Steht ein E-Scooter quer auf einem Gehweg in Karlsruhe, hängt Beate von Malottki ein schwarz-gelbes Papierschild an den Lenker. „Dieses Fahrzeug steht uns im Weg! Gelbe Karte für Falschparker!“, steht auf der Vorderseite.
„Gehwege freihalten, Unfälle vermeiden!“ auf der Rückseite. Malottki ist blind und stellvertretende Vorsitzende im Karlsruher Beirat für Menschen mit Behinderung. Querstehende E-Scooter sind für sie sehr gefährlich.
„In Bremen stürzte ein blinder Mann über einen E-Scooter und zog sich einen Oberschenkelhalsbruch zu“, berichtet die Karlsruherin. Sie selbst sei bislang noch nicht gestürzt. „Ich kenne aber sehbehinderte Menschen in Karlsruhe, denen das schon passiert ist.“ Deshalb zeigt sie mit den anderen Mitgliedern des Beirats seit Mittwochnachmittag die Gelbe Karte. 2.500 von ihnen wollen sie bis in den Sommer hinein verteilen.
Gelbe Karte für gefährlich abgestellte E-Scooter
E-Scooter sind fester Bestandteil des Karlsruher Stadtbilds. Selbst im südlichen Stadtteil Rüppurr mit größerer Entfernung zur Innenstadt stehen sie kreuz und quer auf den Gehwegen.

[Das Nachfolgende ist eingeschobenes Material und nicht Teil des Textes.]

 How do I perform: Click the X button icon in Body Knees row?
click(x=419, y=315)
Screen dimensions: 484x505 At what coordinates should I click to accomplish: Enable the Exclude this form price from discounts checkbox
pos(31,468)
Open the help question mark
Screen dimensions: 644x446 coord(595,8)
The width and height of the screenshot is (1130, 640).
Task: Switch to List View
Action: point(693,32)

Wie abgestellt und nicht wieder abgeholt. Mit der Aktion Gelbe Karte will der Beirat auf die Gefahr der E-Scooter für Menschen mit Behinderung hinweisen. Dabei sollen nicht nur die Nutzer und Verleihfirmen für die Problematik sensibilisiert werden. „Wir wollen auch diejenigen erreichen, die die Scooter mutwillig umstoßen“, sagt der Beiratsvorsitzende Artur Budnik.
Die Aktion hat der Allgemeine Blinden- und Sehbehindertenverein Berlin im Herbst initiiert. Auch in anderen Städten wie München oder Hannover wird nun die Gelbe Karte für gefährlich abgestellte E-Scooter verteilt.

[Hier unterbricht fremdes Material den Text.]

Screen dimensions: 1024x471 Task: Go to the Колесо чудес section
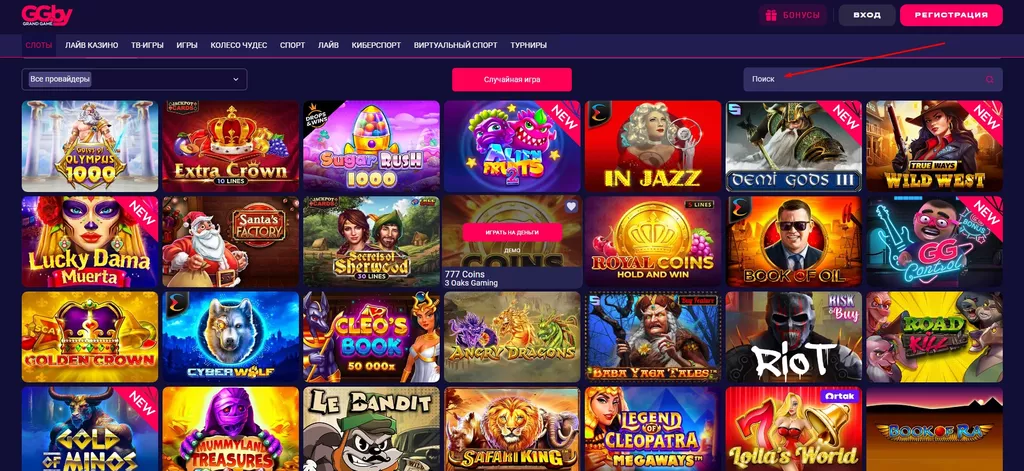coord(238,45)
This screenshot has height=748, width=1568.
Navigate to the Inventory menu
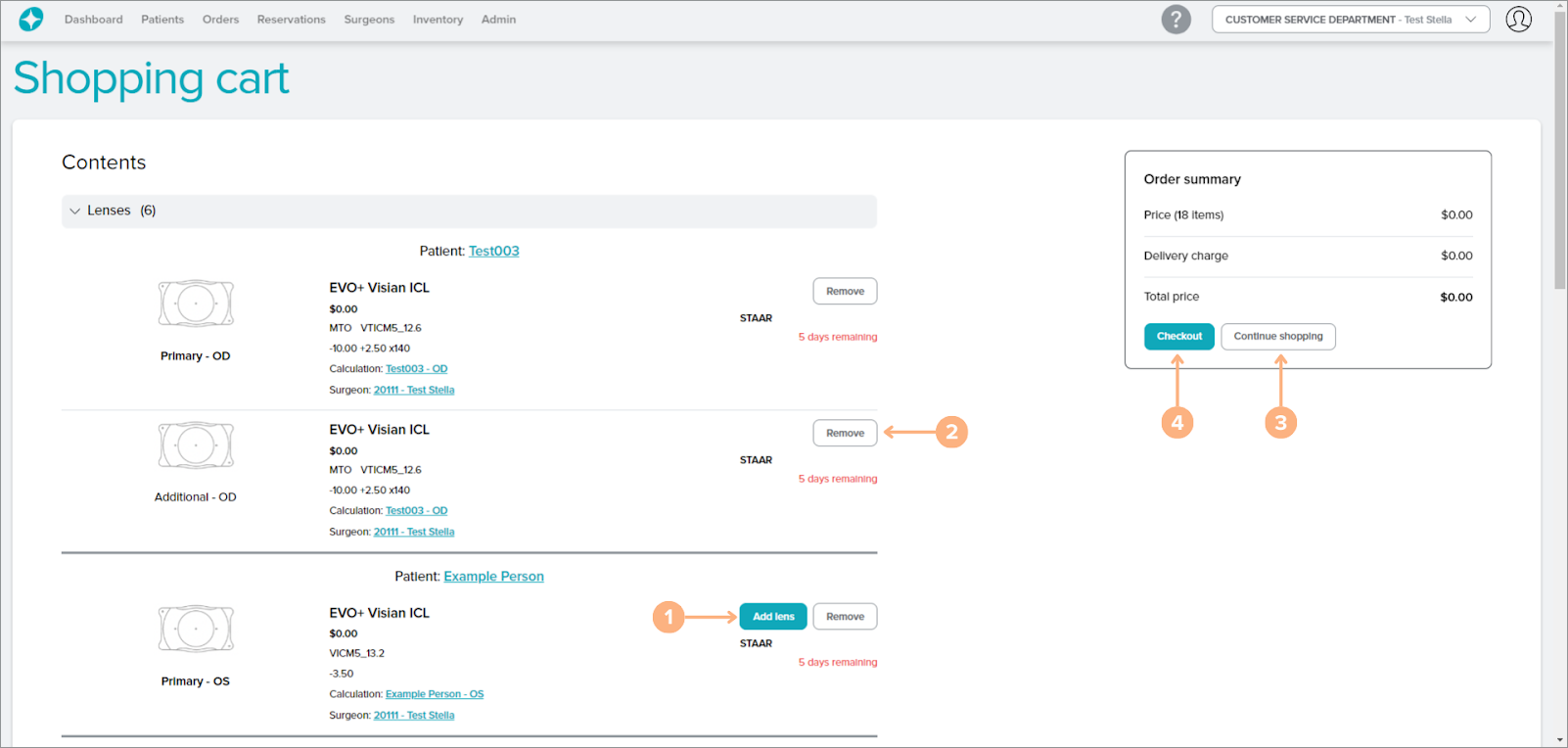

Erhöhtes Unfallrisiko und unüberwindbares Hindernis
„Bei Straßenbahnhaltestellen oder vor Hauseingängen stehen E-Scooter auch oft quer“, berichtet von Malottki. Vor ihrer eigenen Haustüre habe sie das schon erlebt. Hätte sie den Stock vergessen oder wäre ihr Mann nicht dabei gewesen, wäre sie gestürzt, erzählt die blinde Frau.
Auch Ulrike Wernert hat schon gefährliche Situationen erlebt. Sie ist die Kommunale Behindertenbeauftragte in Karlsruhe und sitzt im Rollstuhl.
„Wenn ein E-Scooter mitten auf dem Gehweg steht, komme ich oft nicht vorbei. Dann muss ich mit dem Rollstuhl auf die Straße“, berichtet sie. Doch nicht nur Menschen mit einer Behinderung sind davon betroffen. Menschen mit Kinderwagen oder Rollator hätten die gleichen Probleme.
Am besten sollten Nutzer E-Scooter an Fahrradparkplätzen abstellen, vor Pfosten oder Laternenmasten sowie am Rand von Grünflächen, so der Vorschlag des Beirats. Einige Anbieter sind ebenfalls aktiv geworden und fordern, dass der Nutzer ein Foto vom abgestellten E-Scooter macht und in die App hochlädt.
„Aber es wird vermutlich gar nicht kontrolliert, ob der E-Scooter gut abgestellt wurde“, vermutet Budnik. „Außerdem kann der Nutzer das Foto auch so machen, dass man den Abstellplatz nicht genau sieht.“
Beirat schlägt Parkplätze für E-Scooter vor
Der Beirat schlägt deshalb vor, dass die Stadt Flächen für E-Roller-Parkplätze ausweist. Doch dafür muss die Stadt den Anbietern eine Sondernutzungserlaubnis erteilen. Davor schrecke die Stadtverwaltung noch zurück, sagt Budnik.
Seine große Hoffnung ruht auf dem kürzlich vom Verwaltungsgericht Münster getroffenen Urteil. Darin verpflichtet das Gericht die Stadt, schnell klare Regelungen für den Umgang mit E-Scootern zu finden, die ein Hindernis für andere Menschen darstellen.
Für den März plant Münster, den Leihfirmen eine Sondernutzungserlaubnis für öffentliche Flächen zu erteilen, sodass Nutzer die Scooter an ausgewiesenen Stellen abstellen können. „Das Urteil ist die Initialzündung in Deutschland“, sagt Budnik. Er schlägt vor, Abstellflächen für E-Scooter etwa neben bereits bestehenden Fahrradstellplätzen auszuweisen.